Jessica Díaz Marano, Jueza de Violencia de Género, confirmó que los informes preliminares indican la presencia de «sangre» en el sanitario, pero advirtió que la acusación de abuso fue una especulación de las redes. La Magistrada desnudó la falla del sistema: «No tenemos ningún otro elemento que acompañe ese escenario ni ningún actor involucrado».
El caso del Jardín de Infantes N° 50 «Divino Niño Jesús» en el barrio Ricardo I, que conmocionó a La Rioja por la denuncia de sangre en los sanitarios, ha dado un giro radical.

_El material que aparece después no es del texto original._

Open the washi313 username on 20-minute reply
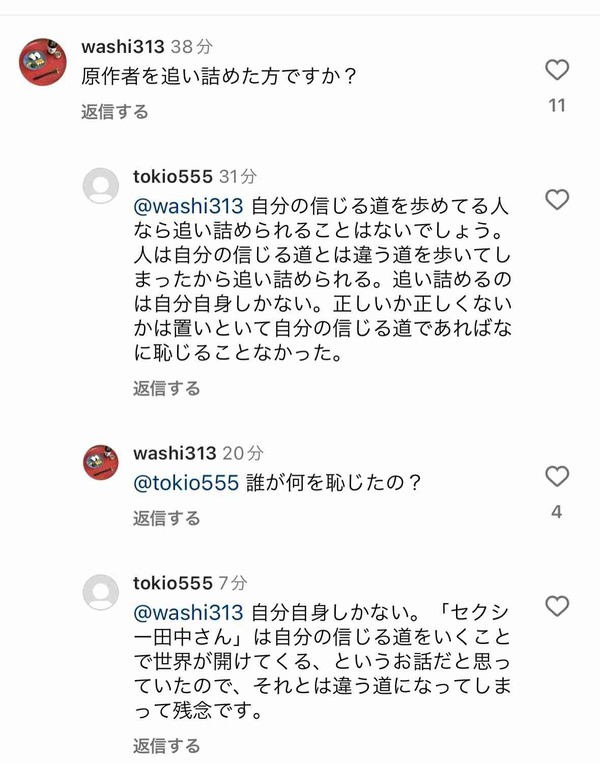The image size is (600, 764). tap(174, 453)
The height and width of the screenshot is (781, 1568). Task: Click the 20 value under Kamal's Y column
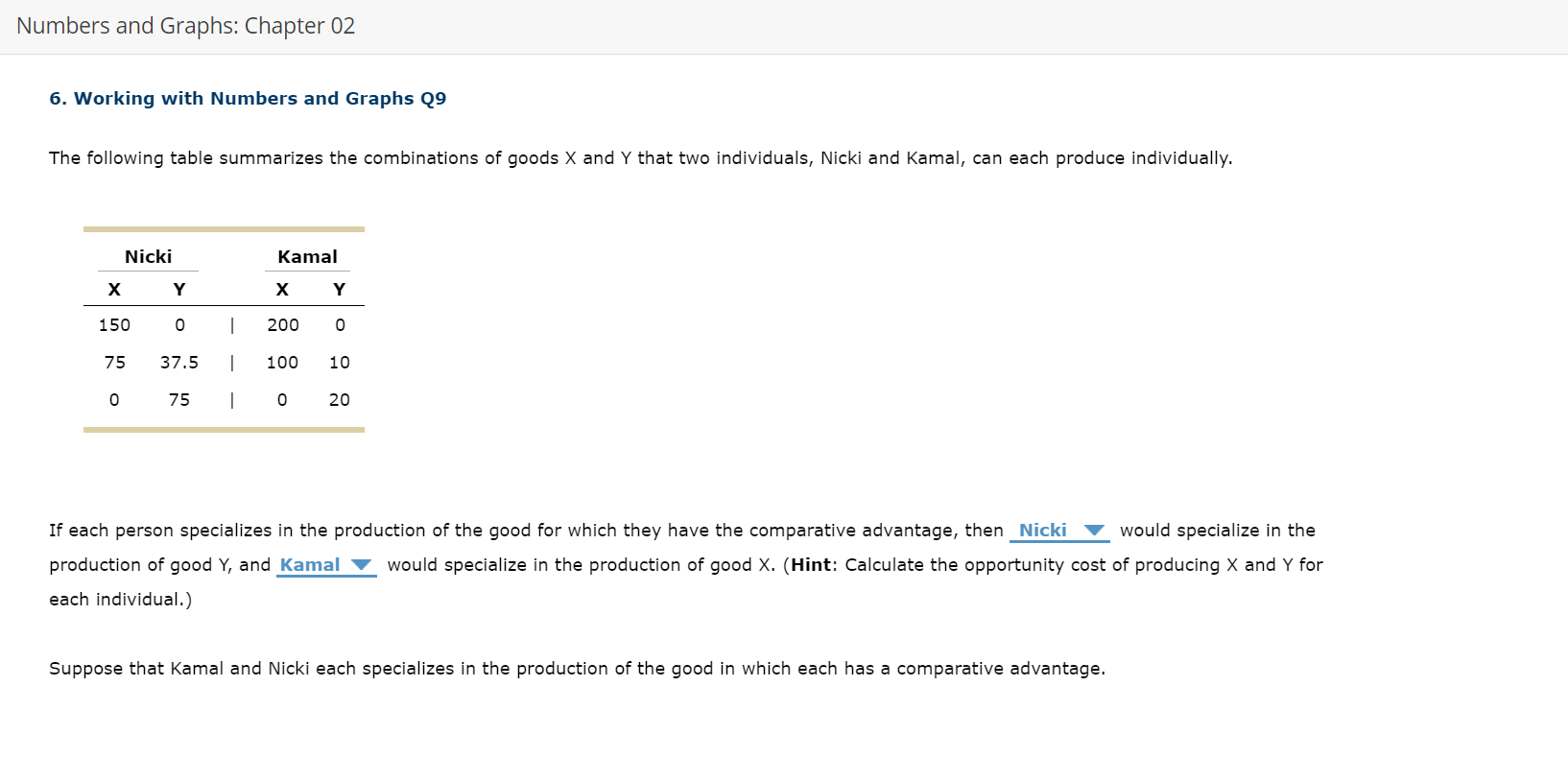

La Jueza de Instrucción a cargo de la causa, Jessica Díaz Marano, reveló que, hasta el momento, no existen pruebas que vinculen el hecho con un abuso sexual.
La Magistrada expuso que la preocupación se magnificó en redes sociales y medios, mientras que la denuncia formal se reduce al reporte de un elemento visual sin contexto ni víctimas.
El desmentido judicial: «No podemos hablar de un delito sexual»
La Jueza Díaz Marano, a cargo de la investigación de Violencia de Género y Protección Integral de Menores, confirmó que la investigación sigue en curso, pero que los elementos recabados no indican la comisión de un delito sexual.
«Con los informes que nos llegan hasta ahora, no podemos hablar de un delito sexual», sentenció la Magistrada.
La Jueza reveló que la denuncia no provino de los padres, sino de una sola persona: «La denuncia fue una sola persona quien la hizo, fue una licenciada en su carácter de representante como de nivel inicial provincial». La denuncia se limitó a informar que había una «visualización de este elemento en el elemento sanitario del baño y que era la segunda ocasión».
El problema, explicó la Jueza, es la falta de elementos que permitan imputar a alguien: «No tenemos ningún otro elemento que acompañe ese escenario ni ningún actor involucrado como para decir que estamos en frente de tal o cual delito que se pueda investigar».
La falla del protocolo: El caso se malogró en la prevención
Díaz Marano advirtió que la inacción de las autoridades escolares ante el primer avistamiento de sangre, que ocurrió el 13 de octubre, impidió a la Justicia actuar de forma inmediata y obtener más pruebas.
La Magistrada lamentó que no se activó el protocolo en el primer momento: «A mí personalmente me hubiese gustado que ante la primera visualización aquella directora o aquella señorita den inicio al protocolo. Eso nos hubiese ahorrado mucho tiempo».
La Jueza confirmó que el fluido encontrado en el inodoro, tras un informe preliminar, «resultó ser sangre». Ante la falta de una denuncia formal de los padres, la justicia avanza con cautela:
- Investigación abierta: Se está realizando «abordajes socioambientales» y «encuestas» para determinar si hay indicadores de que «un niño en un eventual o hipotético peligro».
- Revisación médica: La Jueza ratificó que se solicitó la revisación médica de los menores, la cual «va a depender de cada niño» y del consentimiento del tutor.
La Magistrada concluyó que la misión ahora es «determinar cómo pudo haber llegado ese elemento al sanitario», ya que por ahora «no hay ningún indicador» de un delito de abuso sexual.